Assignment: Lines from the beginning of the data below through the one containing "Task: Open the 출석 attendance entry" are to be printed exactly as they appear.

Supplied information:
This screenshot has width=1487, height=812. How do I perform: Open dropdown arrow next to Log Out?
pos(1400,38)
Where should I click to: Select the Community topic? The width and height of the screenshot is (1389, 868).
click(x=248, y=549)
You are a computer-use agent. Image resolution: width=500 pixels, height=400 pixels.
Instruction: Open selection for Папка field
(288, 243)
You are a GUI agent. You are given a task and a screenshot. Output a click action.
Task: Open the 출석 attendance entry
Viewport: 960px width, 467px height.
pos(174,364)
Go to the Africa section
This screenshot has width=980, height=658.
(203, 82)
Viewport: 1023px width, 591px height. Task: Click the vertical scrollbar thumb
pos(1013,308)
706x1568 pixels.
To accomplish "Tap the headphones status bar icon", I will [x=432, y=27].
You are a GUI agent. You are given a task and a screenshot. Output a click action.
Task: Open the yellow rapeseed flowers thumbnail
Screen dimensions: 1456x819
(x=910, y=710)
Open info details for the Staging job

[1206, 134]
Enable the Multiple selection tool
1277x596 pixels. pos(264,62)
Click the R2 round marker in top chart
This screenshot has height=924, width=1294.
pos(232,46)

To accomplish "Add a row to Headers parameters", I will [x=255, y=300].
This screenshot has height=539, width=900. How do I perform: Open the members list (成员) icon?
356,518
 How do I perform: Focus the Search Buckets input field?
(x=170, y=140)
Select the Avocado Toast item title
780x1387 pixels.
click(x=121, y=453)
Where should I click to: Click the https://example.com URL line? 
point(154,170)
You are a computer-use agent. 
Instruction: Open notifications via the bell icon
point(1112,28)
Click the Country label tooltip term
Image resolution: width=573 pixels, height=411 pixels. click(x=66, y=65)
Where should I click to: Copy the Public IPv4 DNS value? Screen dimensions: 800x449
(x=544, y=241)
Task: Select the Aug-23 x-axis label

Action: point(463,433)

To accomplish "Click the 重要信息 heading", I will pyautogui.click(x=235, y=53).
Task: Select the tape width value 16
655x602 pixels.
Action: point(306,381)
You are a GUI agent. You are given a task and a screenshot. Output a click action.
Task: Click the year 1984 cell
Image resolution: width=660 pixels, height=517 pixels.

Written solution:
This screenshot has width=1487, height=812. How do I perform: Open dropdown arrow next to Log Out?
pos(1400,38)
Where should I click to: Select the Community topic? The width and height of the screenshot is (1389, 868).
click(x=248, y=549)
You are a computer-use agent. Image resolution: width=500 pixels, height=400 pixels.
Instruction: Open selection for Папка field
(288, 243)
You are a GUI agent. You are given a task and a screenshot. Output a click action.
Task: Open the 출석 attendance entry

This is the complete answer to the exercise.